# PDF's in ein Blob-Feld speichern



## P_H_I_L (15. November 2007)

Hallo, ich habe mit iReport einen Report erstellt.
dieser wird nun beim Druck befüllt und als pdf in einem Order auf meiner Festplatte hinterlegt. 
doch jetzt muss ich eine Änderung machen! 
und zwar den befüllten Report der nun eine PDF ist (funktioniert wunderbar!) muss ich in die DB Schreiben --> Blob Feld

habe damit null ahnung, weiß nur wie man eine column vom Datentyp Blob in SQL anlegt. (verwende DerbyDB)

wie schreibe ich den das pdf in die Datenbank? und wie kann ich es mir wieder holen und autom. öffnen lassen?

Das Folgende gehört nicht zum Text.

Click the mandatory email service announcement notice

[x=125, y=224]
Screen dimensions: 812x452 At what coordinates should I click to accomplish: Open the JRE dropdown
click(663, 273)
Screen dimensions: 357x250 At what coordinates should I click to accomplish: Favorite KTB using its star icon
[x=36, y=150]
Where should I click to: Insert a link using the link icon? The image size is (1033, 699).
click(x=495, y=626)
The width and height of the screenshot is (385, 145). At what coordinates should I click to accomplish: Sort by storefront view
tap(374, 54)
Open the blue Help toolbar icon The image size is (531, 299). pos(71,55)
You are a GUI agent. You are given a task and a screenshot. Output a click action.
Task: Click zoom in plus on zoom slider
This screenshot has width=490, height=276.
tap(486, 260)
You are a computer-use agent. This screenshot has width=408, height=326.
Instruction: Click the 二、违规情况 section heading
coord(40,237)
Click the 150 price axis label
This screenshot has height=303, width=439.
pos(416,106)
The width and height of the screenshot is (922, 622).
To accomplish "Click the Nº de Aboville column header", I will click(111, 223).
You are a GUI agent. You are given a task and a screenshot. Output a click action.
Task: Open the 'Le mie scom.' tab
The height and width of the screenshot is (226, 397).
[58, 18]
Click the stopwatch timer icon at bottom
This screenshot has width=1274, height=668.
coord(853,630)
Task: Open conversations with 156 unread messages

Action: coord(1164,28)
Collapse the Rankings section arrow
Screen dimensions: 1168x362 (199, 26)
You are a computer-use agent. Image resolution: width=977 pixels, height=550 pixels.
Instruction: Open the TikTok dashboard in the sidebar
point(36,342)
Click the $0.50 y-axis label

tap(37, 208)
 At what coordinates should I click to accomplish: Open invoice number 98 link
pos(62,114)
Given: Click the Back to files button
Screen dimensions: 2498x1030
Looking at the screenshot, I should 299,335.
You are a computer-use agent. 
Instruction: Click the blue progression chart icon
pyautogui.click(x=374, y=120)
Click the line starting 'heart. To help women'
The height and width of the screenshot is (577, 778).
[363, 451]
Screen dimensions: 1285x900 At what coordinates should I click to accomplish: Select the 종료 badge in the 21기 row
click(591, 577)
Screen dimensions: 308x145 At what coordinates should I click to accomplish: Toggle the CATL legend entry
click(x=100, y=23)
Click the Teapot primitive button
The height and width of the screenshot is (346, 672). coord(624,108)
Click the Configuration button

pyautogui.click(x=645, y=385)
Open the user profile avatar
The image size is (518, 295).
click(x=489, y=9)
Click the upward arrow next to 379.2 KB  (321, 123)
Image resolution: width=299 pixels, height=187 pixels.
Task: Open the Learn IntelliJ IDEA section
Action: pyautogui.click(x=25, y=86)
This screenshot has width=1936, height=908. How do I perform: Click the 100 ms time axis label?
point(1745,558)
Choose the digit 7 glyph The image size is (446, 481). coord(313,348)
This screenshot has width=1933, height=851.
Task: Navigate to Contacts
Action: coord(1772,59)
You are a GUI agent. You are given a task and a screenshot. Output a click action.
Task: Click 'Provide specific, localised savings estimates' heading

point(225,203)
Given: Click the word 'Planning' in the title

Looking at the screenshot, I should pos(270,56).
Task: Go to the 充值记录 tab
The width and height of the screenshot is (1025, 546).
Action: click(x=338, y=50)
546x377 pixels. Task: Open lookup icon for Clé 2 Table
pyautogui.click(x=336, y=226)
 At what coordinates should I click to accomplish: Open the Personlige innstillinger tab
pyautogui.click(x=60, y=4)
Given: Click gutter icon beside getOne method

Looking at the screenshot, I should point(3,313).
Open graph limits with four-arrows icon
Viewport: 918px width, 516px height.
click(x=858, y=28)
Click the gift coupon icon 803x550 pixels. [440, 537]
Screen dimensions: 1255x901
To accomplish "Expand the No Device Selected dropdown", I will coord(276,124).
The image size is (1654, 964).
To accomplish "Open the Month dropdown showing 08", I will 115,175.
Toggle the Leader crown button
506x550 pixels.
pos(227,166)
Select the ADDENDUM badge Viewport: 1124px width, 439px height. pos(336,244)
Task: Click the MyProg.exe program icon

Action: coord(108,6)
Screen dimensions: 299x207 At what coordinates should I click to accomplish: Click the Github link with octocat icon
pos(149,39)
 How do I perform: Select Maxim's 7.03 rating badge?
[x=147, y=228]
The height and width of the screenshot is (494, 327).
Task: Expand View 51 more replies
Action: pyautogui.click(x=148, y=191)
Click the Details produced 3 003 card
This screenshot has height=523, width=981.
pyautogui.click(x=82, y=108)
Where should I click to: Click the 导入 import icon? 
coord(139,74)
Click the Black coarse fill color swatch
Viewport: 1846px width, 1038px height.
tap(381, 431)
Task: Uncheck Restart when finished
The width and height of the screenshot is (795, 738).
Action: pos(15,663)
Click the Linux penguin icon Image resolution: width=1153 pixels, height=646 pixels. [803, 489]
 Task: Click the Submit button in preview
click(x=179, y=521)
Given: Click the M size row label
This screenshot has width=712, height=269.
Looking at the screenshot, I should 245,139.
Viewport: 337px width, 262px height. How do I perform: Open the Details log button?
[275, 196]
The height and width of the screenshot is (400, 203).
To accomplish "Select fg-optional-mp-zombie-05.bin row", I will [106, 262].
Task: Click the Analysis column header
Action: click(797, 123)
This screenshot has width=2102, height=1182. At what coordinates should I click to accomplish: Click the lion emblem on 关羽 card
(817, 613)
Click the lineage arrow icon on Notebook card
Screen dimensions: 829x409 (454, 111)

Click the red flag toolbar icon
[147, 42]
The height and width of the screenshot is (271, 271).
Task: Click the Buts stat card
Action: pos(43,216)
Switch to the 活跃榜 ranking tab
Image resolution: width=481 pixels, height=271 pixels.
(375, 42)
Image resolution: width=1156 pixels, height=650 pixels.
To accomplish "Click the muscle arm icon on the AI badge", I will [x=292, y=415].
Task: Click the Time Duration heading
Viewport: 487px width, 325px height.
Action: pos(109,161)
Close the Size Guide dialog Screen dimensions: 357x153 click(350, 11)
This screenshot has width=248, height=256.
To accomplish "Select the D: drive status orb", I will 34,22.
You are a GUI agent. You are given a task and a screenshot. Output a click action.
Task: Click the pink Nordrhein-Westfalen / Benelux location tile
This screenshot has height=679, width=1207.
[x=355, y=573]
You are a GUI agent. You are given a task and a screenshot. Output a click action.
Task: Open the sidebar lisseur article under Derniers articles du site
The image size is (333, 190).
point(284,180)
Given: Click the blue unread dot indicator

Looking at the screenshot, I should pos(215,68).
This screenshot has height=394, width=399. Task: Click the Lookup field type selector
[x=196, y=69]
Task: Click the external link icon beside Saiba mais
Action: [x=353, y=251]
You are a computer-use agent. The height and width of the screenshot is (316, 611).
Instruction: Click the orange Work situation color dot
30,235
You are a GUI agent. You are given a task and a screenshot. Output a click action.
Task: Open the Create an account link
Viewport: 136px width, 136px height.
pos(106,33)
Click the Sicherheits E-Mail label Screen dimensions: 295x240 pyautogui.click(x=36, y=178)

Hoffe um kurze Hilfe DANKE


----------



## P_H_I_L (15. November 2007)

habe jetzt schon angefangen:

            String filename = getSBVars().getDocsPath();
            java.io.File file = new java.io.File(filename); 
            int fileLength = (int) file.length(); 

            java.io.InputStream fin = new java.io.FileInputStream(file);

            getSBData().getDokumentDataProvider().cursorLast();

            RowKey rk2 = getSBData().getDokumentDataProvider().getCursorRow();
*            getSBData().getDokumentDataProvider().setValue("datei", rk2, fin);*

            getSBData().getDokumentDataProvider().commitChanges();

ich schreibe hier zuerst das pdf auf die Platte
dann hól ich mir es und will es in einen Blob-Column meiner Tabelle inserten.
doch ich will keine connection aufbauen.
geht das ohne? ich verwende solche dataProvider! doch die DickMarkierte Zeile geht so nicht, ich kann hier nur einen String mit setValue einfügen! gibt es eine andere möglichkeit?
wer kennst sich aus mit studiocreator?


----------